Depuis son ouvrage Le djihad et la mort (éd. du Seuil, 2016), le politologue français Olivier Roy, professeur à l’Institut universitaire européen de Florence (Italie), voit dans le terrorisme jihadiste une « islamisation de la radicalité ». Un concept à l’origine d’une querelle avec son compatriote Gilles Kepel, qui y voit pour sa part une radicalisation de l’islam. De chicane universitaire, la dispute s’est muée en débat politique. C’est un secret de polichinelle : la ligne Kepel semble l’emporter auprès d’Emmanuel Macron, et donc influencer les politiques publiques de lutte contre la radicalisation.

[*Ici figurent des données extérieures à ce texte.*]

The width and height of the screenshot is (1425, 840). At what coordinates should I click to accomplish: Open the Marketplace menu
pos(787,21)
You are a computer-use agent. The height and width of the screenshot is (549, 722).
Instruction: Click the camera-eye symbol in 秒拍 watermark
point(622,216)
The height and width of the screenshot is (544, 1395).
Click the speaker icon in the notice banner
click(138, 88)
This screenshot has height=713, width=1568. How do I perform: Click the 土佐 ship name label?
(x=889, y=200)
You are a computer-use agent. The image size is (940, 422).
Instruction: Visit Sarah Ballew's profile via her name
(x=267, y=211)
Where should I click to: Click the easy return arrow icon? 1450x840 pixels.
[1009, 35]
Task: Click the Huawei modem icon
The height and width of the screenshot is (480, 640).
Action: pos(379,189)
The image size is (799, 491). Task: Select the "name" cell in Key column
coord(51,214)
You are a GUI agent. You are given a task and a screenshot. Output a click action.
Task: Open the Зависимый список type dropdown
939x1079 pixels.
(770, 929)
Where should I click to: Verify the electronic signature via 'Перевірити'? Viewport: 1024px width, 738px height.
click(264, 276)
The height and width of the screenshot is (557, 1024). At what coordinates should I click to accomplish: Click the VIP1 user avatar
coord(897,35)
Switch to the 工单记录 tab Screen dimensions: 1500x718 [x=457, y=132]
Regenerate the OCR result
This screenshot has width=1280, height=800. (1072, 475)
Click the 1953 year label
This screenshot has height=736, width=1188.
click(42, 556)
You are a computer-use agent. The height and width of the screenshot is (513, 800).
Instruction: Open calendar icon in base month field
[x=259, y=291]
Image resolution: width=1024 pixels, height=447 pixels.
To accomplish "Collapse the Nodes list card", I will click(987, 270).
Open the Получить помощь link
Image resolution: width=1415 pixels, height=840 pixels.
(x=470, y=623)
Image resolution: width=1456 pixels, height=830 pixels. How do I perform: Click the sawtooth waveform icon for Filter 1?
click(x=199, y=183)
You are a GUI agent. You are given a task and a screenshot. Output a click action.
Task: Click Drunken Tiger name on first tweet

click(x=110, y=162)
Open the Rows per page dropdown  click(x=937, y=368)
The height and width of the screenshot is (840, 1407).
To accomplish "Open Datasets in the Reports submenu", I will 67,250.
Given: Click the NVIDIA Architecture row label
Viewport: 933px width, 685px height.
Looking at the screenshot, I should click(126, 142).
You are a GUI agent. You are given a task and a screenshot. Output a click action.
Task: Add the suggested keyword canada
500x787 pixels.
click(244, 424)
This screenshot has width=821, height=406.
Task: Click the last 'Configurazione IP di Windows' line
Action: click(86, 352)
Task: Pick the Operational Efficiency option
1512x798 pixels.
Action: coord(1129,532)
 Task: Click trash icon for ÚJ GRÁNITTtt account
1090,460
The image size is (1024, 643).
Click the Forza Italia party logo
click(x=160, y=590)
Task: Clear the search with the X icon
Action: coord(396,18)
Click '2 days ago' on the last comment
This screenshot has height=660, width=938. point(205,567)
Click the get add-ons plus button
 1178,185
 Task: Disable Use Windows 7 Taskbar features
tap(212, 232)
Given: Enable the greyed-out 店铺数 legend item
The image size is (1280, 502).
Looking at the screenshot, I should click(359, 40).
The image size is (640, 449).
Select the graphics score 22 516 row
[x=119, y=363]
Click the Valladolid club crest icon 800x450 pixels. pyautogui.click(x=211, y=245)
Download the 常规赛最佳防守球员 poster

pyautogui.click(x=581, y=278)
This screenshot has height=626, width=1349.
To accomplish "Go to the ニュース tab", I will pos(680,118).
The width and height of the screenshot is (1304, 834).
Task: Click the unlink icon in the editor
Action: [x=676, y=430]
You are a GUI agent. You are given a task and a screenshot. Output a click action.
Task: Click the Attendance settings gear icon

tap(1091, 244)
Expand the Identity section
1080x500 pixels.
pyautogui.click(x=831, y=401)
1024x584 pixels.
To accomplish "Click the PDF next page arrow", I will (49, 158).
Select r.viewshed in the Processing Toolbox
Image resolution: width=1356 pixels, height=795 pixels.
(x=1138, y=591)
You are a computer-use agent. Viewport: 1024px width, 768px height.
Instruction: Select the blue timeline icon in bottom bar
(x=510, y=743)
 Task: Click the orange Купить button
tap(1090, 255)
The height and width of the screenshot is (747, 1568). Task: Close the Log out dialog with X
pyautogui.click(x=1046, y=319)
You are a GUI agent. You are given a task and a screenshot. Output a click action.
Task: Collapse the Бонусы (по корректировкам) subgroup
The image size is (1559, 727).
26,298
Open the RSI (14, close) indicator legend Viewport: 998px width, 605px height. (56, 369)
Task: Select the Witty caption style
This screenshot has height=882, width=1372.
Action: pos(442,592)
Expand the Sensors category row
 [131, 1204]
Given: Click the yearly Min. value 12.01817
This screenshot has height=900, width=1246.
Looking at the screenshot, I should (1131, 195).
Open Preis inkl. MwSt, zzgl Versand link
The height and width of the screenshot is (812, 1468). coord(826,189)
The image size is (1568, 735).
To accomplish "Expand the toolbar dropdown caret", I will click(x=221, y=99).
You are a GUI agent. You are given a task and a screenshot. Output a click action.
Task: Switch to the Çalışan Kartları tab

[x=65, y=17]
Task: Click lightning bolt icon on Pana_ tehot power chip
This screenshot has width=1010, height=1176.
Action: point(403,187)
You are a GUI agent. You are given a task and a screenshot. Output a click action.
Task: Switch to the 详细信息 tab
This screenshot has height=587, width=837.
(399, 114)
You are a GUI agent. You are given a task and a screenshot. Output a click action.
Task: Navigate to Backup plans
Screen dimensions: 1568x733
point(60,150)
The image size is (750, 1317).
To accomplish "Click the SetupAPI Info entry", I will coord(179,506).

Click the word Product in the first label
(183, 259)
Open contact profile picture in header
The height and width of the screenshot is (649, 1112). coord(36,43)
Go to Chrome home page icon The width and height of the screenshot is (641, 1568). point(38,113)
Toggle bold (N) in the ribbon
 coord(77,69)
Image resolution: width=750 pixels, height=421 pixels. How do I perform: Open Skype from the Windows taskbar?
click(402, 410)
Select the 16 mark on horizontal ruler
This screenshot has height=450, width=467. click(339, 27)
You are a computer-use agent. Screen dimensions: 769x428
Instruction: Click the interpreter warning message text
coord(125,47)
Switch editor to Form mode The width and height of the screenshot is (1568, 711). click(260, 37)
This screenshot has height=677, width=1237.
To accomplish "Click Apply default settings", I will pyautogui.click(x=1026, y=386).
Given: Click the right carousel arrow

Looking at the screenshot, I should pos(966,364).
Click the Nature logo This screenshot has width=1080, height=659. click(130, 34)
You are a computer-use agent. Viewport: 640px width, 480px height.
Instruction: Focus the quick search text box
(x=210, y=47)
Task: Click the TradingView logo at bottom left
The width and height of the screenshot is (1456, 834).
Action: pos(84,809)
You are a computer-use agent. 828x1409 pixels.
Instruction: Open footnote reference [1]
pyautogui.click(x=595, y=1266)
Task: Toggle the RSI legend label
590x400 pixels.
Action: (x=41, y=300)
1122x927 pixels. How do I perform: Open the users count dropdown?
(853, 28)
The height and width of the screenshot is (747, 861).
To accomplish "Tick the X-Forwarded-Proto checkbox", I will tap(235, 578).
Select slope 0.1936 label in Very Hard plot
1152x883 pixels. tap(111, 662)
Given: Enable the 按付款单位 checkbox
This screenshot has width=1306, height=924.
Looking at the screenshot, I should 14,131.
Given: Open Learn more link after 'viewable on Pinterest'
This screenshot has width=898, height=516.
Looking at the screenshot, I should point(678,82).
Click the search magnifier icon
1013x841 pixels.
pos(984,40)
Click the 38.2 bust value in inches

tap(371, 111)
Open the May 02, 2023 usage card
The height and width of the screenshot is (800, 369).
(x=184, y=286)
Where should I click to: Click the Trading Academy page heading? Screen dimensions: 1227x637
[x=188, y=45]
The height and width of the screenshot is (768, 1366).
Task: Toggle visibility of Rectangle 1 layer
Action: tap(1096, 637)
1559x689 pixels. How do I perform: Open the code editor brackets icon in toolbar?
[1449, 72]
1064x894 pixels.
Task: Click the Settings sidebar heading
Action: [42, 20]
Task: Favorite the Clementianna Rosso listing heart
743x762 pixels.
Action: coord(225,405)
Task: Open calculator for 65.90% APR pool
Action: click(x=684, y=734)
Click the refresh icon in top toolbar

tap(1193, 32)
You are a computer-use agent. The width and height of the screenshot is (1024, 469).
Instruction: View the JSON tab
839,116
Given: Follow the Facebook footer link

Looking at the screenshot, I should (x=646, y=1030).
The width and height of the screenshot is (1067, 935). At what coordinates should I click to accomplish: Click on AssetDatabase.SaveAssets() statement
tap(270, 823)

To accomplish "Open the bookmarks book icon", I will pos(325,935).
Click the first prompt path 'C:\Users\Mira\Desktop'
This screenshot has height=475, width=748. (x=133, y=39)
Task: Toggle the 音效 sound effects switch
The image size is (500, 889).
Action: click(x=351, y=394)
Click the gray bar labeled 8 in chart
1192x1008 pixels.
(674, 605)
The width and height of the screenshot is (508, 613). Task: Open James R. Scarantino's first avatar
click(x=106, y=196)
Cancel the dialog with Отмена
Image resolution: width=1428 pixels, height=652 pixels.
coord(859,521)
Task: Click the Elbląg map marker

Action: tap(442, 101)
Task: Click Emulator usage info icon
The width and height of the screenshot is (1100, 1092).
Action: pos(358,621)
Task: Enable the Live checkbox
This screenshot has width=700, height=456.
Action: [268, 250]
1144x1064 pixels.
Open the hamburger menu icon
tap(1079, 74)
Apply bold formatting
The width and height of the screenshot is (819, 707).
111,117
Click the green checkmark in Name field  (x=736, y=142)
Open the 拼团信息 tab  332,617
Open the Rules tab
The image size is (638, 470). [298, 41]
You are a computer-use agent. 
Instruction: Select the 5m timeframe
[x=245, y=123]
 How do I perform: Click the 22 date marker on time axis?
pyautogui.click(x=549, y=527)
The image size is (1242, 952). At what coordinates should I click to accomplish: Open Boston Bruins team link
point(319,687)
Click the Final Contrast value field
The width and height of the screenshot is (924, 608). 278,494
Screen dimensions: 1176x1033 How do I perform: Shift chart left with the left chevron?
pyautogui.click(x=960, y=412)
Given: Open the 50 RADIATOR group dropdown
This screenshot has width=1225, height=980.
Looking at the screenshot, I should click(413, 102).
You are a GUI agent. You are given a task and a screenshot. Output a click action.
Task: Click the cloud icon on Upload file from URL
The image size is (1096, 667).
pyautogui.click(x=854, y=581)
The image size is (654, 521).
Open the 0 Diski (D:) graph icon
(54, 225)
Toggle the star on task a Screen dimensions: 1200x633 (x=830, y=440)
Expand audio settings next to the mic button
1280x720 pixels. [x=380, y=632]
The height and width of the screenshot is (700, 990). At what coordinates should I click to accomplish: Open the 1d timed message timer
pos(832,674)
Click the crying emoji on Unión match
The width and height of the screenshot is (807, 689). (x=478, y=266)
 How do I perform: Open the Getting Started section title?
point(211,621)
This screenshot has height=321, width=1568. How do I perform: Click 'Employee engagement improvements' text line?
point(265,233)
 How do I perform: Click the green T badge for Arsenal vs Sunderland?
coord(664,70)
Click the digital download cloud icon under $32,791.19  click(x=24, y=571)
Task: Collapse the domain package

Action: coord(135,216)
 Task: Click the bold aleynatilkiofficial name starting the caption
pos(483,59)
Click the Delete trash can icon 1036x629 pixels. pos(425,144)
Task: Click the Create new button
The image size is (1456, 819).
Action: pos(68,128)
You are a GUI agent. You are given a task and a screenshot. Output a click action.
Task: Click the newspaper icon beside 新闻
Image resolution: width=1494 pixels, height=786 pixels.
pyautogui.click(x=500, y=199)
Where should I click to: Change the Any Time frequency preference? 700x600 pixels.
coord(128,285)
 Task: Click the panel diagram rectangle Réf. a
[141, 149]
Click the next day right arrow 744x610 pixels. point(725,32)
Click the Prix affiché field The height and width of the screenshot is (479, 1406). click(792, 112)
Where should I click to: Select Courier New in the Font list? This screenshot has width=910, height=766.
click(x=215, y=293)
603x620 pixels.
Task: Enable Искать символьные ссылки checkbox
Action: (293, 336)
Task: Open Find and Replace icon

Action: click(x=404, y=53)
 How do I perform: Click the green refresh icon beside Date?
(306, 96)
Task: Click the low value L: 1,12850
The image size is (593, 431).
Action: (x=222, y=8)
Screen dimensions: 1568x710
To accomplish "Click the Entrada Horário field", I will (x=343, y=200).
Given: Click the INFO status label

Pourtant, les résultats de l’État, peu convaincants en matière de prévention, le montrent bien : la violence jihadiste repose sur des facteurs multifactoriels. Sans dissocier l’islam du terrorisme islamiste, Olivier Roy nous invite à observer le phénomène dans son ensemble, du champ religieux au champ social, voire au champ de la psychiatrie. Selon lui, ignorer l’appétence nihiliste et mortifère des terroristes tout comme leur quête d’un « grand récit héroïque » entrave la compréhension du phénomène jihadiste et la lutte contre ce dernier. Entretien.

Jeune Afrique : En France, le 23 avril, une fonctionnaire de police a été tuée lors d’une attaque au couteau, à Rambouillet. Après l’enseignant Samuel Paty [décapité par un jeune tchétchène, le 16 octobre 2020], l’examen d’une loi sur le séparatisme, l’organisation des États généraux de la laïcité etc., quel tour peuvent prendre les événements à un an de la présidentielle ?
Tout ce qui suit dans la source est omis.